I’m almost at the two year mark as a developer. On paper I might look like a passable Junior Dev, but if you sat me down and asked me about algorithms or anything else I did to get my job in the first place I would be clueless. I can solve problems and always get my work done, but I don’t even know the language/framework I use daily well enough to explain what’s going on, I can just do things. I don’t think I have imposter syndrome, I think I really might have let any skill I had atrophy.

I used to enjoy programming as a hobby in my spare time, but in two years I’ve opened the IDE on my personal machine no more than twice. People talk about all the side projects they have, but I have none. I feel too stressed out from the job to do any programming outside of work, even though I love it. I feel like I can’t level up from a Junior to Senior because I either don’t have the headspace or the will to do so. It doesn’t help that the job I’ve had has taught me very little and my dev team has been a shitshow from the beginning.

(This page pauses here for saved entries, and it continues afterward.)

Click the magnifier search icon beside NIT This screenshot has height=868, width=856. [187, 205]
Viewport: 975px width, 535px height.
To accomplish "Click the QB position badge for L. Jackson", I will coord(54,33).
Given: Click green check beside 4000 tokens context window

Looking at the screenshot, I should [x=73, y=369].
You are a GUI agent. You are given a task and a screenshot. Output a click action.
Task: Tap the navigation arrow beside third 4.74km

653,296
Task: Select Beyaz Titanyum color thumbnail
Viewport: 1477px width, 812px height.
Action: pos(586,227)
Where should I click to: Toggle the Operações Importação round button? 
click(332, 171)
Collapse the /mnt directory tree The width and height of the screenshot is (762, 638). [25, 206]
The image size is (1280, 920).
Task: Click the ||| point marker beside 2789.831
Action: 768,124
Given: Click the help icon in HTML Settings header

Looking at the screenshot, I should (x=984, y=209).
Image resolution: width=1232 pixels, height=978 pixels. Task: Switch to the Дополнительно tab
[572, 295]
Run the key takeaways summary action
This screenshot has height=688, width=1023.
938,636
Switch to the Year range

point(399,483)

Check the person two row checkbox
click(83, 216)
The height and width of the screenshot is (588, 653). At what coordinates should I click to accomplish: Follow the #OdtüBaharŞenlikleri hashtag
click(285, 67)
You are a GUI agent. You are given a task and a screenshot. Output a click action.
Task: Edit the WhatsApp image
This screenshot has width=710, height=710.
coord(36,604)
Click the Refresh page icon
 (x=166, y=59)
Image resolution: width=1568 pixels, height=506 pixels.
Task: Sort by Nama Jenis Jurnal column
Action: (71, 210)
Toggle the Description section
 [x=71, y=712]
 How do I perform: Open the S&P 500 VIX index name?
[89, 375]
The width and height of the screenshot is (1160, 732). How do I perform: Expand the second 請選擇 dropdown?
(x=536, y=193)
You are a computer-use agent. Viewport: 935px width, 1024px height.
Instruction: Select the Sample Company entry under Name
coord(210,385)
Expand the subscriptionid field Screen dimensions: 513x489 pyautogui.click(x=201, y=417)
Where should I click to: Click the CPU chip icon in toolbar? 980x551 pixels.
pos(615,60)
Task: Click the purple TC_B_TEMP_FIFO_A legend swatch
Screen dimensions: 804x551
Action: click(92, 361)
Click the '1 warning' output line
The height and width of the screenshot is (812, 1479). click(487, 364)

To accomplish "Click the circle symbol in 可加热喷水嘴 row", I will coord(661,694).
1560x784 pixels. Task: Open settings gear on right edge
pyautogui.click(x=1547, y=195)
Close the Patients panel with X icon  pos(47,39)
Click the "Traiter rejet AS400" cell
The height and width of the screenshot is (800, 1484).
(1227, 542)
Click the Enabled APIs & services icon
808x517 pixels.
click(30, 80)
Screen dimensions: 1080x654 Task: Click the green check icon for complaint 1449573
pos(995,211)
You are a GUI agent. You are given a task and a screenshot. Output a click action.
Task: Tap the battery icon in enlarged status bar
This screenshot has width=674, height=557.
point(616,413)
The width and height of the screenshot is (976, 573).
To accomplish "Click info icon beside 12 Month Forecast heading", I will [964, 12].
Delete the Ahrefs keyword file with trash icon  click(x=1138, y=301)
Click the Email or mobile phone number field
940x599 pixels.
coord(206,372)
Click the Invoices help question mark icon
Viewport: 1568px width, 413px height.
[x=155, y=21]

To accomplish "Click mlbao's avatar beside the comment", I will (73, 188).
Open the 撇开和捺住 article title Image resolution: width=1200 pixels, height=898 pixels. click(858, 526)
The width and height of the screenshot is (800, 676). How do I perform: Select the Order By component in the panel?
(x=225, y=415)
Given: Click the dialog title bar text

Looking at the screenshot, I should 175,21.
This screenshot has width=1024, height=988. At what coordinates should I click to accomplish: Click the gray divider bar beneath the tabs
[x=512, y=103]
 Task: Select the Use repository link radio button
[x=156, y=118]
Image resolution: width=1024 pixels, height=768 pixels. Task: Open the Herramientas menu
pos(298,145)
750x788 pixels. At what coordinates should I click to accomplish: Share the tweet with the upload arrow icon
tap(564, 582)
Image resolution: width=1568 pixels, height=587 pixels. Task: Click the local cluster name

At the moment I have an offer on the table to do a job that isn’t engineering (but still tech) and it surprisingly pays more. Part of me thinks I should take that job, rediscover my passion in my spare time and build my skills, but I fear I might go down this route and never be able to come back to engineering. Not that I’m sure I want to.

It might sound defeatist but I don’t think I’ll ever be a top 5% or even 25% engineer. I could be average with a lot of work, but not great. I could potentially be great in the new field I’m being recruited for, but that’s also hard to say without being in the job.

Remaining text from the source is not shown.